* PROMPT: Arrange the lines of the material starting at the line containing "Where should I click to: Tap" and ending at the line containing "will (x=916, y=24)." as a JSON list of strings, one string per line, with blank lines omitted.

* DATASET EXTRACT:
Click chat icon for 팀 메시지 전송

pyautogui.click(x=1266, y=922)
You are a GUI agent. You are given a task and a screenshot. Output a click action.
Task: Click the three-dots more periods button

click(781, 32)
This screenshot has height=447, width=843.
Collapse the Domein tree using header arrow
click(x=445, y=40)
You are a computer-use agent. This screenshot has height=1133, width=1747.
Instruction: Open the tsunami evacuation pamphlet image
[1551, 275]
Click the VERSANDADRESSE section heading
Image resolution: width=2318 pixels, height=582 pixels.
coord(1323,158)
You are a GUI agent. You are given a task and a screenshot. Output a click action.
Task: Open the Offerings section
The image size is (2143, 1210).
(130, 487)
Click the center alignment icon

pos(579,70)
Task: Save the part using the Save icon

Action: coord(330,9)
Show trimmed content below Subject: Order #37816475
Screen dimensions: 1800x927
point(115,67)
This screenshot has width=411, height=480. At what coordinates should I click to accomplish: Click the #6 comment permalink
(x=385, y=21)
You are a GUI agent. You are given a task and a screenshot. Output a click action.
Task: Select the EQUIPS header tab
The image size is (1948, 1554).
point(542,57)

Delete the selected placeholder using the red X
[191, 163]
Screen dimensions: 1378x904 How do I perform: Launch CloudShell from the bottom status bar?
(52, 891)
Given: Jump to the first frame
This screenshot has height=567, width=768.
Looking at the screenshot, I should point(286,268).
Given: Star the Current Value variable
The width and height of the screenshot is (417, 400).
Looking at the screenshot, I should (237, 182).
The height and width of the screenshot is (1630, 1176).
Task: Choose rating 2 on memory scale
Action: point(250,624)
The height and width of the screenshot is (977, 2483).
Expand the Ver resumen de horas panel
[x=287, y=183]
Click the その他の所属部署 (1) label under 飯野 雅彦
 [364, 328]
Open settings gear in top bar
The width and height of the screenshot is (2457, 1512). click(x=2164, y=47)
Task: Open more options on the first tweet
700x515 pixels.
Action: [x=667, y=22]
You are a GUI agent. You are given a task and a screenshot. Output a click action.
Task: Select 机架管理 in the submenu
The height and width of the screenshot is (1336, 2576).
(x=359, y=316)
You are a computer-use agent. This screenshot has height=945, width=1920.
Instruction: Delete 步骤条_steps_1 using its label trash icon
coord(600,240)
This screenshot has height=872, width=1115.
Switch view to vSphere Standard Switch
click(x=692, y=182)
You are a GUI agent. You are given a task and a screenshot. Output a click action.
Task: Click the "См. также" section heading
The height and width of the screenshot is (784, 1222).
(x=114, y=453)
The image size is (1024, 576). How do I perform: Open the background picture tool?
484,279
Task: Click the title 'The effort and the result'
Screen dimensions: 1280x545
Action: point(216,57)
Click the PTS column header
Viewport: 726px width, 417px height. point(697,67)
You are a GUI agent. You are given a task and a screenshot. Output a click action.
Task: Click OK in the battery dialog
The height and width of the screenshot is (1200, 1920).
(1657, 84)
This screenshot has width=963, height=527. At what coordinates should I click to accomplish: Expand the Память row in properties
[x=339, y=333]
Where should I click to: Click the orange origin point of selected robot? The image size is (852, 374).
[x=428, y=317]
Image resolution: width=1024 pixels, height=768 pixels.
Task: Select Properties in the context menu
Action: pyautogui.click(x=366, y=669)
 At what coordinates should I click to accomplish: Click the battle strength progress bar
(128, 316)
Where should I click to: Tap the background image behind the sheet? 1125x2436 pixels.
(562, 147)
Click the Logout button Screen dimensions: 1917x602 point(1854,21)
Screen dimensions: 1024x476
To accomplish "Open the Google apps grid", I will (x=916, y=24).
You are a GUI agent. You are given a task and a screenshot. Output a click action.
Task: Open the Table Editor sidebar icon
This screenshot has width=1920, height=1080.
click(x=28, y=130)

* THE RESULT:
[
  "Where should I click to: Tap the background image behind the sheet? 1125x2436 pixels.",
  "(562, 147)",
  "Click the Logout button Screen dimensions: 1917x602 point(1854,21)",
  "Screen dimensions: 1024x476",
  "To accomplish \"Open the Google apps grid\", I will (x=916, y=24)."
]